### WHAT TO WORK ON
Copy each line of the following material that has the string "info".

### DATA PROVIDED
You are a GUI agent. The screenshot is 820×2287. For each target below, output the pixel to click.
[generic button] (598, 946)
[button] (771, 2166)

==

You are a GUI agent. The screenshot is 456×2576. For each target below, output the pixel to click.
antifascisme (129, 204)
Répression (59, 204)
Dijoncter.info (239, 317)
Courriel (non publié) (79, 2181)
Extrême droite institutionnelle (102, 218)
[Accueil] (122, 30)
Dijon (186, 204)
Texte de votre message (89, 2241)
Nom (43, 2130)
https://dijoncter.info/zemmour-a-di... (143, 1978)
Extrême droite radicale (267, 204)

---

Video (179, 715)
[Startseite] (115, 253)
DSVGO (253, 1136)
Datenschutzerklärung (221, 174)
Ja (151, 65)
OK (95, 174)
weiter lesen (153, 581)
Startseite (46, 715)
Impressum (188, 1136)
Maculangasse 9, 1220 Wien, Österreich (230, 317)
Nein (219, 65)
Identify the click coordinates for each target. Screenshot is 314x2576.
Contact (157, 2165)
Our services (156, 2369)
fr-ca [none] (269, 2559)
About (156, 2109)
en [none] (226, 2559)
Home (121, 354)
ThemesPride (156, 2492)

### ANSWER TO THE EXERCISE
Dijoncter.info (239, 317)
https://dijoncter.info/zemmour-a-di... (143, 1978)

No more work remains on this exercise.